Kisah itu disampaikan Sarinah kepada anak-anak yang ada di Gunungtoar pada 17 Agustus 2020. Kegiatan bertajuk cerita di zaman penjajahan ditaja oleh Komunitas Educita.
Kisah tentang Bujang Tando juga disampaikan oleh Nailis yang berumur 78 tahun. Begitu juga dengan Nurhayati, anak tiri Bujang Tando yang kini berusia 72 tahun.

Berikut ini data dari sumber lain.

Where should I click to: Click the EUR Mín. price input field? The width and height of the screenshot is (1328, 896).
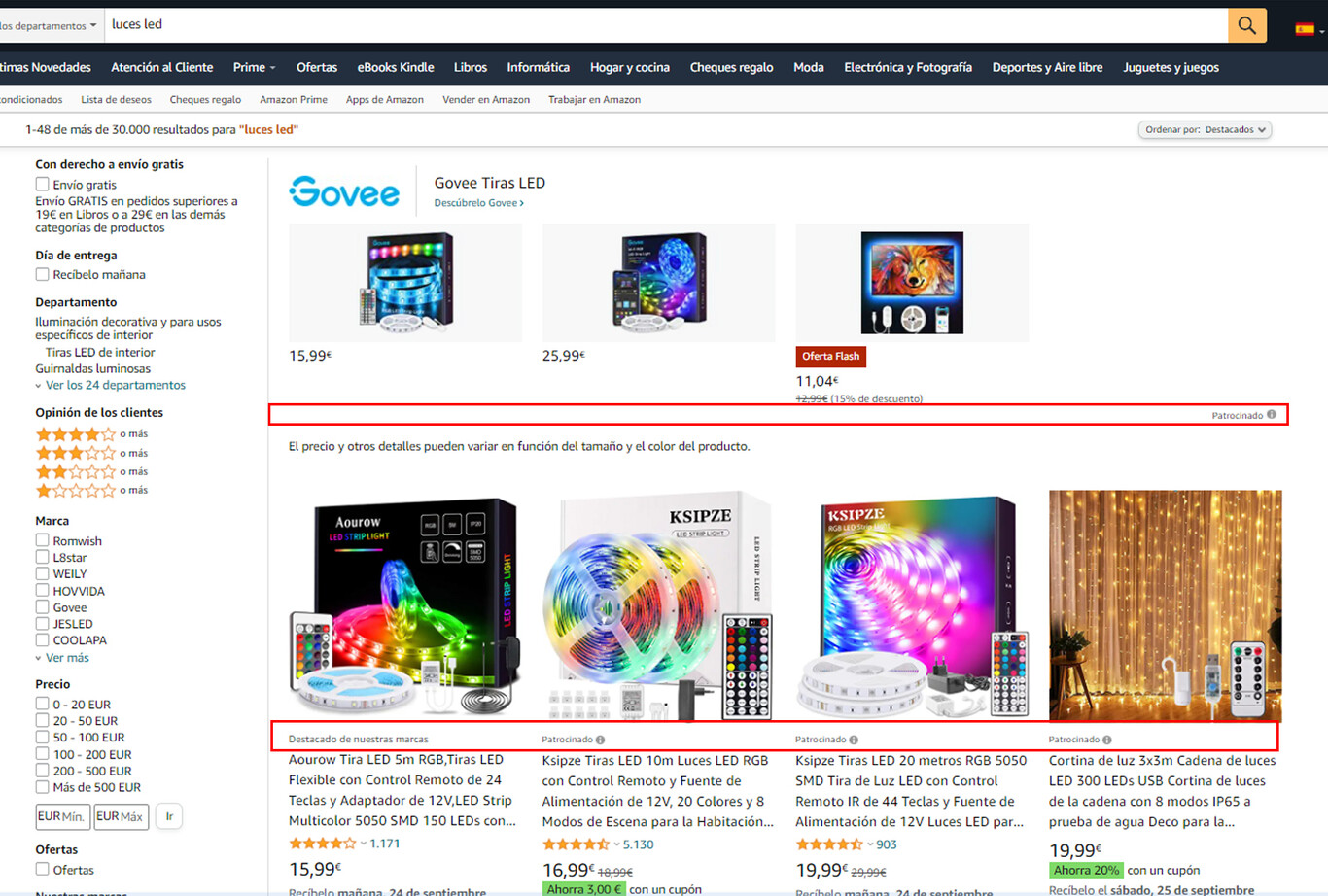[x=63, y=816]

Ketiganya menyatakan bahwa setelah Bujang Tando wafat, jenazahnya dibawa ke Pekanbaru dan dimakamkan di Makam Pahlawan. Sebagai bentuk penghargaan, nama Bujang Tando diabadikan sebagai nama jalan di Dusun Kare Desa Gunung.
“Dulu, zaman penjajahan sangat susah. Untuk makan saja, kami hanya makan ubi dan pisang yang belum masak. Tak ada beras untuk dimakan, begitulah susahnya zaman dahulu,” ujar Sarinah.

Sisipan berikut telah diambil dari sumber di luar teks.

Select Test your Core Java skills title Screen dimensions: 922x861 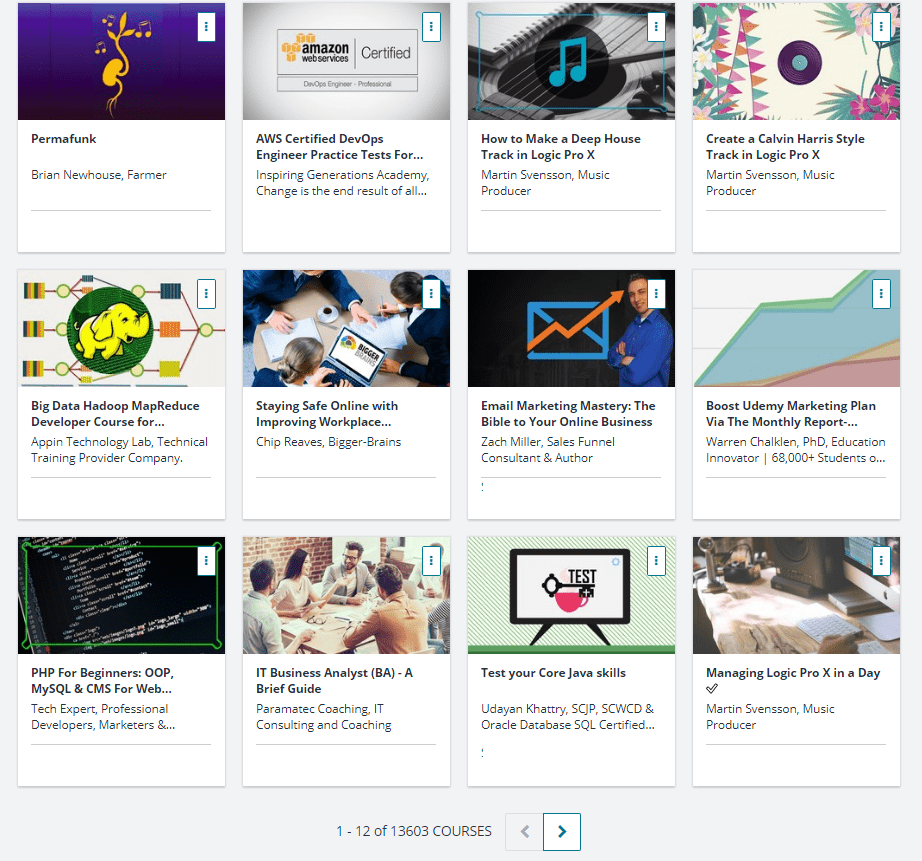(553, 673)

Baik Sarinah maupun Nailis dan Nurhayati, ketiganya memberi semangat kepada anak-anak Gunungtoar. Mereka berharap, anak-anak sekarang giat belajar dalam menggapai cita-cita. Terlebih, kehidupan saat ini jauh lebih senang dibanding zaman dahulu.
Untuk diketahui, Komunitas Educita merupakan perkumpulan anak muda Desa Gunung yang memiliki kepedulian tinggi terhadap pendidikan anak-anak desa.
Menurut Ari Saputra, penggerak Komunitas Educita, kegiatan ini sengaja dilaksanakan dalam rangka memperingati HUT ke-75 Republik Indonesia. Tujuannya, membangkitkan semangat nasionalisme anak-anak dan memotivasi untuk giat belajar.
“Para peserta sangat antusias dalam mengikuti kegiatan ini. Terutama ketika mendengarkan cerita tentang pahitnya perjuangan pada zaman penjajahan dahulu. Tentunya ini menjadi lecutan bagi anak muda untuk lebih serius dalam menuntut ilmu dan menggapai cita-cita,” ujar Ari.
Dikatakan Ari, setiap peringatan HUT RI tak hanya sekedar euforia saja. Tapi, harus bisa menghayati makna dan sejarah yang didasarkan atas sulitnya perjuangan menggapai kemerdekaan.